Stored data:
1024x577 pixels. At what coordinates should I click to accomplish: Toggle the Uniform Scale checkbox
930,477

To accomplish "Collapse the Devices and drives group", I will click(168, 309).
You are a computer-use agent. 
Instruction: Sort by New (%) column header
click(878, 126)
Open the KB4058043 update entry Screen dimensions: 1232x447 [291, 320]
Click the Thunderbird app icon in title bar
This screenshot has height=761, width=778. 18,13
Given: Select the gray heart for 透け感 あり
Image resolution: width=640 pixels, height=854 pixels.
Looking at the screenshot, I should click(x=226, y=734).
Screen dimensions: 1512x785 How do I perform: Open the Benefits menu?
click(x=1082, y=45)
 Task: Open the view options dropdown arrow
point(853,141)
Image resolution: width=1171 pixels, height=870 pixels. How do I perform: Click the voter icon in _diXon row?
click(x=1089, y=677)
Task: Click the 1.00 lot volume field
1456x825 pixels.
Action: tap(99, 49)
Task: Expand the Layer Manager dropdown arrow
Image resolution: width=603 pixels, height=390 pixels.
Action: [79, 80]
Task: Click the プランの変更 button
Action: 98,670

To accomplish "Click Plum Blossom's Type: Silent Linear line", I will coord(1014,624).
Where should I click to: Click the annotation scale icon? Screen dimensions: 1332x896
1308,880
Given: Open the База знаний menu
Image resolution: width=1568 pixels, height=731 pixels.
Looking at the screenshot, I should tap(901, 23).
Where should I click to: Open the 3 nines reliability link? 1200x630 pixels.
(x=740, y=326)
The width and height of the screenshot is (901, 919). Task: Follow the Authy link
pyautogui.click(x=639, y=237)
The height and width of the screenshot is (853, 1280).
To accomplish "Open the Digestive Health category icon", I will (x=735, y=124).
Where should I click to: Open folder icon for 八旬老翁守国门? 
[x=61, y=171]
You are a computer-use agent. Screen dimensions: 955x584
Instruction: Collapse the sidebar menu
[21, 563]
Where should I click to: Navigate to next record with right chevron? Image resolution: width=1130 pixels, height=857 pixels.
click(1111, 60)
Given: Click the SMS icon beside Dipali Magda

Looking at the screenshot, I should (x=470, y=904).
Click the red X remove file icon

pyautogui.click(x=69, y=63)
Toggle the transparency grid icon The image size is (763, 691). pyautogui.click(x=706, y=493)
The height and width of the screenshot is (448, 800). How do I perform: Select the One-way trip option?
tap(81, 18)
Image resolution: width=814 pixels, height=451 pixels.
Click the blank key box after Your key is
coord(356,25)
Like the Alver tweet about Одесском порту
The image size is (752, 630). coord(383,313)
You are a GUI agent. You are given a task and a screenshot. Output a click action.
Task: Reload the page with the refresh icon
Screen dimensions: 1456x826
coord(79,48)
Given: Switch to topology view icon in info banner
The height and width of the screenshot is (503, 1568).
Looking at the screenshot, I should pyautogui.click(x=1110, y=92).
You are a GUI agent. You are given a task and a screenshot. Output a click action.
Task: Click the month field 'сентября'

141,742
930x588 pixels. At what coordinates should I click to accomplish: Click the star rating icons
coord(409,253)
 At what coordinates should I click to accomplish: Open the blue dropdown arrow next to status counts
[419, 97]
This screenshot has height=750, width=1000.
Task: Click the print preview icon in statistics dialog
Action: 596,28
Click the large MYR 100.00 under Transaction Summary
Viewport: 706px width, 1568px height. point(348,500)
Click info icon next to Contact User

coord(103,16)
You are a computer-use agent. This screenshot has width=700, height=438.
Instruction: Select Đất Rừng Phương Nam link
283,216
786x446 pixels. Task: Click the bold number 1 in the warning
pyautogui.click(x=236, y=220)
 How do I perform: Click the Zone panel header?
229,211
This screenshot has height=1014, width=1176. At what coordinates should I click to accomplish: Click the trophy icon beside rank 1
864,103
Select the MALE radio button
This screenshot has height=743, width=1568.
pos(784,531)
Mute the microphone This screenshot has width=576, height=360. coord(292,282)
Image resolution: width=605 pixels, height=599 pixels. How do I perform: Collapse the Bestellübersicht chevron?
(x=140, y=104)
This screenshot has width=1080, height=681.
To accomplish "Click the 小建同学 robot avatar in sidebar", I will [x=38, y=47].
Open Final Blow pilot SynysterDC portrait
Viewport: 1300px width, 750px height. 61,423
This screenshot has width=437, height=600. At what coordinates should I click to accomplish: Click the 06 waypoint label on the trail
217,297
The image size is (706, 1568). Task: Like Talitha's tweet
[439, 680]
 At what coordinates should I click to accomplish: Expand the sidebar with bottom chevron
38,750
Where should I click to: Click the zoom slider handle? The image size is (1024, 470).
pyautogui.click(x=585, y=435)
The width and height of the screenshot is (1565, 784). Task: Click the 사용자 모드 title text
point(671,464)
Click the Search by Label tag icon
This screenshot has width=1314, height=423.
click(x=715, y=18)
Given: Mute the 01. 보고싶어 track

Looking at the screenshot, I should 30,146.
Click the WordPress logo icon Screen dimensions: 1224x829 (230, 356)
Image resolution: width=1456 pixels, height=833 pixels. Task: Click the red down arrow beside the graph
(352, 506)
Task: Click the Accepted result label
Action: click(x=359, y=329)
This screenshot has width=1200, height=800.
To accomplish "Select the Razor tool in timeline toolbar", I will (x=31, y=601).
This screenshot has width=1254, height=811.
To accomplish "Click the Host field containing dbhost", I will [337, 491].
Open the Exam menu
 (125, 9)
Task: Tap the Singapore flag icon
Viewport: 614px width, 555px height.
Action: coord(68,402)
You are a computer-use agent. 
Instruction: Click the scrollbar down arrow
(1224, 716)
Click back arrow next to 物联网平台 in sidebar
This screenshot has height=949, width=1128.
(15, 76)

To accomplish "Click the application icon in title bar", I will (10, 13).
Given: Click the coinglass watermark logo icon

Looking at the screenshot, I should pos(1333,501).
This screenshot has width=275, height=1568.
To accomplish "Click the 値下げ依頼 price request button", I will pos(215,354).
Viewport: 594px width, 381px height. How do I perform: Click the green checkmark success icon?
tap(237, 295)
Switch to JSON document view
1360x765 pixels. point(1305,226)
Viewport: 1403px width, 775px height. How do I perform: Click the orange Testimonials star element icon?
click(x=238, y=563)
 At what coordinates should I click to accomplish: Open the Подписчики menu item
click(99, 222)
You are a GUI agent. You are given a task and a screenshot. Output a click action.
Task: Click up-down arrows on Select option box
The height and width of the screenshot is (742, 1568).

EXERCISE INSTRUCTIONS: Please write out the data again exactly as it stands.

ANSWER TO THIS PROBLEM:
1024x577 pixels. At what coordinates should I click to accomplish: Toggle the Uniform Scale checkbox
930,477

To accomplish "Collapse the Devices and drives group", I will click(168, 309).
You are a computer-use agent. 
Instruction: Sort by New (%) column header
click(878, 126)
Open the KB4058043 update entry Screen dimensions: 1232x447 [291, 320]
Click the Thunderbird app icon in title bar
This screenshot has height=761, width=778. 18,13
Given: Select the gray heart for 透け感 あり
Image resolution: width=640 pixels, height=854 pixels.
Looking at the screenshot, I should click(x=226, y=734).
Screen dimensions: 1512x785 How do I perform: Open the Benefits menu?
click(x=1082, y=45)
 Task: Open the view options dropdown arrow
point(853,141)
Image resolution: width=1171 pixels, height=870 pixels. How do I perform: Click the voter icon in _diXon row?
click(x=1089, y=677)
Task: Click the 1.00 lot volume field
1456x825 pixels.
Action: tap(99, 49)
Task: Expand the Layer Manager dropdown arrow
Image resolution: width=603 pixels, height=390 pixels.
Action: [79, 80]
Task: Click the プランの変更 button
Action: 98,670

To accomplish "Click Plum Blossom's Type: Silent Linear line", I will coord(1014,624).
Where should I click to: Click the annotation scale icon? Screen dimensions: 1332x896
1308,880
Given: Open the База знаний menu
Image resolution: width=1568 pixels, height=731 pixels.
Looking at the screenshot, I should tap(901, 23).
Where should I click to: Open the 3 nines reliability link? 1200x630 pixels.
(x=740, y=326)
The width and height of the screenshot is (901, 919). Task: Follow the Authy link
pyautogui.click(x=639, y=237)
The height and width of the screenshot is (853, 1280).
To accomplish "Open the Digestive Health category icon", I will (x=735, y=124).
Where should I click to: Open folder icon for 八旬老翁守国门? 
[x=61, y=171]
You are a computer-use agent. Screen dimensions: 955x584
Instruction: Collapse the sidebar menu
[21, 563]
Where should I click to: Navigate to next record with right chevron? Image resolution: width=1130 pixels, height=857 pixels.
click(1111, 60)
Given: Click the SMS icon beside Dipali Magda

Looking at the screenshot, I should (x=470, y=904).
Click the red X remove file icon

pyautogui.click(x=69, y=63)
Toggle the transparency grid icon The image size is (763, 691). pyautogui.click(x=706, y=493)
The height and width of the screenshot is (448, 800). How do I perform: Select the One-way trip option?
tap(81, 18)
Image resolution: width=814 pixels, height=451 pixels.
Click the blank key box after Your key is
coord(356,25)
Like the Alver tweet about Одесском порту
The image size is (752, 630). coord(383,313)
You are a GUI agent. You are given a task and a screenshot. Output a click action.
Task: Reload the page with the refresh icon
Screen dimensions: 1456x826
coord(79,48)
Given: Switch to topology view icon in info banner
The height and width of the screenshot is (503, 1568).
Looking at the screenshot, I should pyautogui.click(x=1110, y=92).
You are a GUI agent. You are given a task and a screenshot. Output a click action.
Task: Click the month field 'сентября'

141,742
930x588 pixels. At what coordinates should I click to accomplish: Click the star rating icons
coord(409,253)
 At what coordinates should I click to accomplish: Open the blue dropdown arrow next to status counts
[419, 97]
This screenshot has height=750, width=1000.
Task: Click the print preview icon in statistics dialog
Action: 596,28
Click the large MYR 100.00 under Transaction Summary
Viewport: 706px width, 1568px height. point(348,500)
Click info icon next to Contact User

coord(103,16)
You are a computer-use agent. This screenshot has width=700, height=438.
Instruction: Select Đất Rừng Phương Nam link
283,216
786x446 pixels. Task: Click the bold number 1 in the warning
pyautogui.click(x=236, y=220)
 How do I perform: Click the Zone panel header?
229,211
This screenshot has height=1014, width=1176. At what coordinates should I click to accomplish: Click the trophy icon beside rank 1
864,103
Select the MALE radio button
This screenshot has height=743, width=1568.
pos(784,531)
Mute the microphone This screenshot has width=576, height=360. coord(292,282)
Image resolution: width=605 pixels, height=599 pixels. How do I perform: Collapse the Bestellübersicht chevron?
(x=140, y=104)
This screenshot has width=1080, height=681.
To accomplish "Click the 小建同学 robot avatar in sidebar", I will [x=38, y=47].
Open Final Blow pilot SynysterDC portrait
Viewport: 1300px width, 750px height. 61,423
This screenshot has width=437, height=600. At what coordinates should I click to accomplish: Click the 06 waypoint label on the trail
217,297
The image size is (706, 1568). Task: Like Talitha's tweet
[439, 680]
 At what coordinates should I click to accomplish: Expand the sidebar with bottom chevron
38,750
Where should I click to: Click the zoom slider handle? The image size is (1024, 470).
pyautogui.click(x=585, y=435)
The width and height of the screenshot is (1565, 784). Task: Click the 사용자 모드 title text
point(671,464)
Click the Search by Label tag icon
This screenshot has width=1314, height=423.
click(x=715, y=18)
Given: Mute the 01. 보고싶어 track

Looking at the screenshot, I should 30,146.
Click the WordPress logo icon Screen dimensions: 1224x829 (230, 356)
Image resolution: width=1456 pixels, height=833 pixels. Task: Click the red down arrow beside the graph
(352, 506)
Task: Click the Accepted result label
Action: click(x=359, y=329)
This screenshot has width=1200, height=800.
To accomplish "Select the Razor tool in timeline toolbar", I will (x=31, y=601).
This screenshot has width=1254, height=811.
To accomplish "Click the Host field containing dbhost", I will [337, 491].
Open the Exam menu
 (125, 9)
Task: Tap the Singapore flag icon
Viewport: 614px width, 555px height.
Action: coord(68,402)
You are a computer-use agent. 
Instruction: Click the scrollbar down arrow
(1224, 716)
Click back arrow next to 物联网平台 in sidebar
This screenshot has height=949, width=1128.
(15, 76)

To accomplish "Click the application icon in title bar", I will (10, 13).
Given: Click the coinglass watermark logo icon

Looking at the screenshot, I should pos(1333,501).
This screenshot has width=275, height=1568.
To accomplish "Click the 値下げ依頼 price request button", I will pos(215,354).
Viewport: 594px width, 381px height. How do I perform: Click the green checkmark success icon?
tap(237, 295)
Switch to JSON document view
1360x765 pixels. point(1305,226)
Viewport: 1403px width, 775px height. How do I perform: Click the orange Testimonials star element icon?
click(x=238, y=563)
 At what coordinates should I click to accomplish: Open the Подписчики menu item
click(99, 222)
You are a GUI agent. You are given a task and a screenshot. Output a click action.
Task: Click up-down arrows on Select option box
The height and width of the screenshot is (742, 1568).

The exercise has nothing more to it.